As president of the New York Fed, Geithner was responsible for more than simply regulating and managing banks and other financial institutions. Geithner also served as vice chair and a permanent member of the Federal Open Market Committee. In this role, he played a key role in establishing, monitoring and implementing sound monetary policy for the entire nation. From his vantage point as the financial overseer of the jurisdiction containing Wall Street, Geithner was in a unique position to promote and provide policymakers in Washington, D.C. with a more contextualized understanding of economic policy that would essentially affect state and local, federal and even the nonprofit sectors of the national economy.

The U.S. Senate confirmed Geithner in January 2009 to serve as the nation’s 75th Secretary of the Treasury. Far from his much earlier positions, which managed perhaps a handful of personnel and covered only certain geographical sectors or policy areas, Geithner inherited the responsibility of over 100,000 employees both here and abroad, as well as the entire worldwide portfolio of America’s economic interests and responsibilities. He became the economic face of the American government, and the most senior government representative on economic matters to members of Congress, the president and the public at-large.

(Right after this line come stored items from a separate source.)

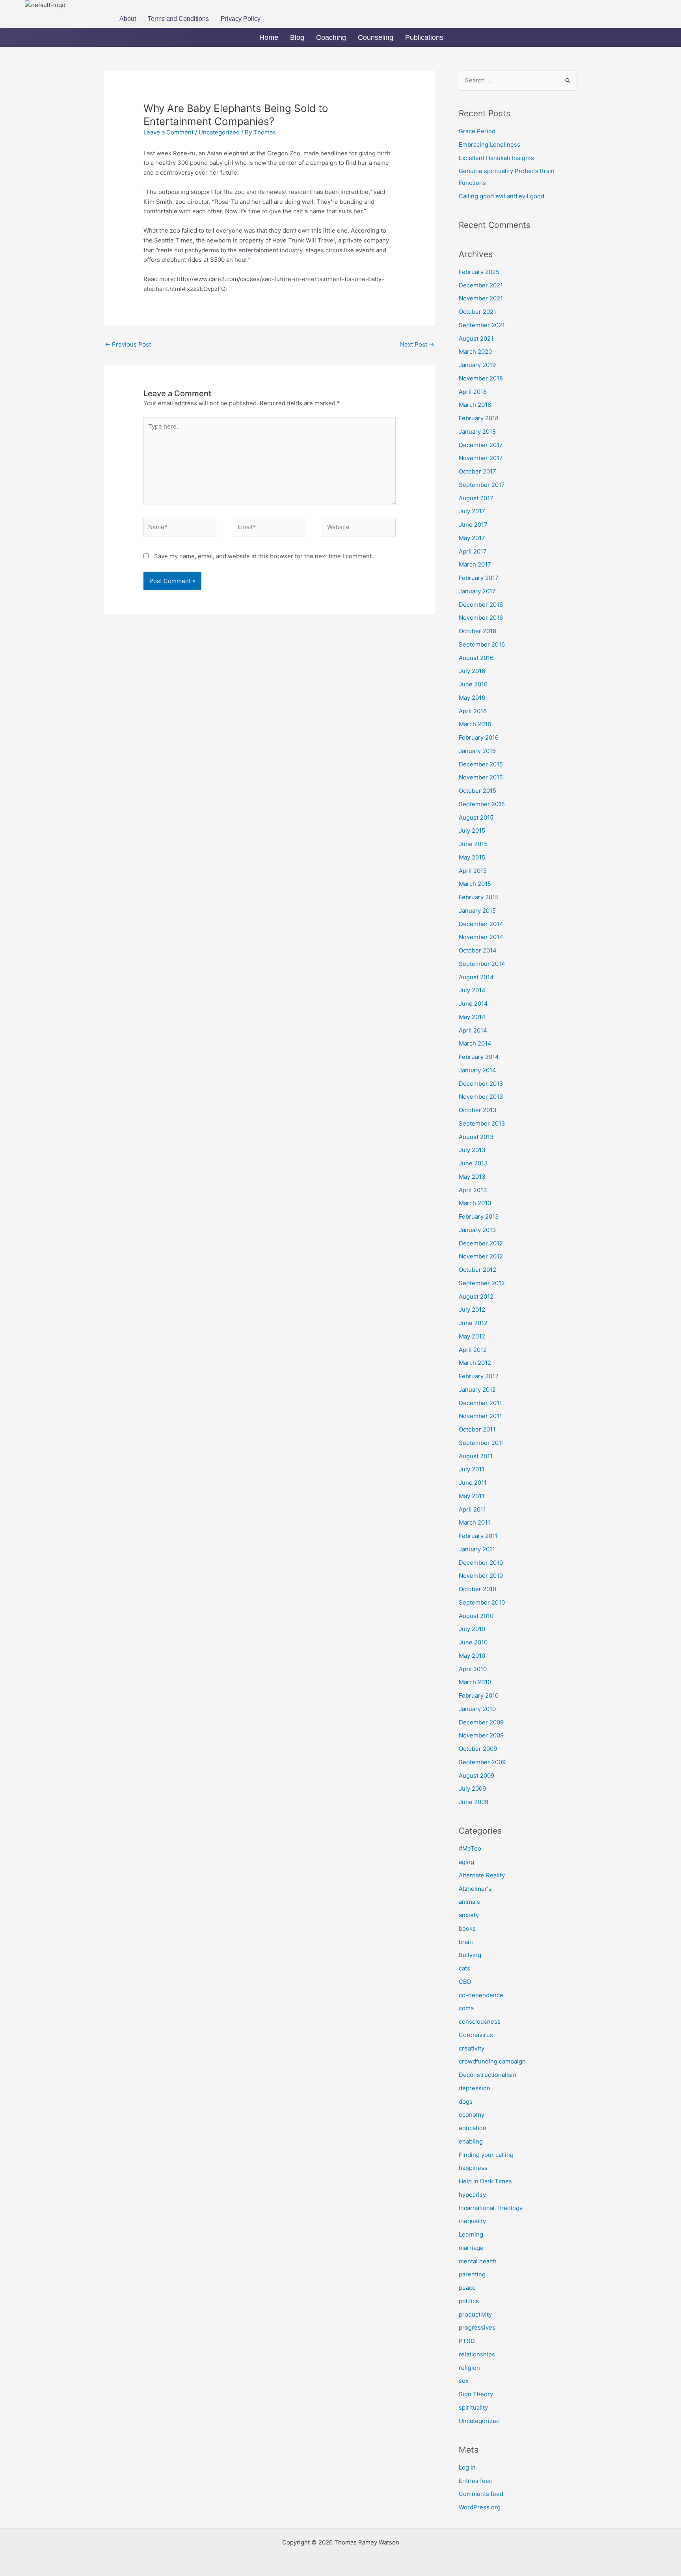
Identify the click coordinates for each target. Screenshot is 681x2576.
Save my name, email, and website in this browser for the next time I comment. (263, 556)
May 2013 (472, 1176)
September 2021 (482, 325)
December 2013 (481, 1083)
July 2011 (471, 1469)
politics (469, 2301)
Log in (467, 2467)
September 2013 (482, 1123)
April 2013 (473, 1190)
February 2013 (479, 1216)
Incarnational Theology (491, 2208)
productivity (475, 2314)
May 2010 (472, 1655)
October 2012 (477, 1269)
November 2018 (481, 378)
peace (467, 2287)
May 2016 (472, 697)
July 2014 (472, 990)
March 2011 (474, 1522)
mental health (478, 2261)
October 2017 (477, 471)
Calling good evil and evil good (501, 196)
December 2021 (481, 285)
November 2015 (481, 777)
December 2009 (481, 1722)
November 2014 (481, 937)
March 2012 (475, 1362)
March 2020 (475, 351)
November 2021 (481, 298)
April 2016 (473, 711)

In his book, Geithner focuses primarily on his experiences in dealing with a falling U.S. economy and contending with the forces that caused the crisis. Of course, discussion of this topic led the author toward widely known episodes such as the bank bailouts and the systemic risk controversies, where some banks were classified as “too big to fail.” His narrative on resurrecting economic order also provides readers with an in-depth look into his role as the U.S. representative to the international finance ministers group known as the Group of 7 (G-7). The G-7 consists of the world’s seven wealthiest and most developed countries. During Geithner’s time in office, many European countries were facing major economic problems. The financial crisis in the U.S. continued to heat-up and it became incumbent upon Geithner to coordinate monetary and financial policy with his G-7 counterparts due to their deeply interconnected economic ties with the U.S.

This book was a great read. In comparison to other memoirs from economic policymakers, such as Alan Greenspan’s “The Age of Turbulence,” this book did not require any specialized knowledge to get through it. For those presently within or interested in joining government service, this book is a great starting place to better understand bureaucratic life in American politics.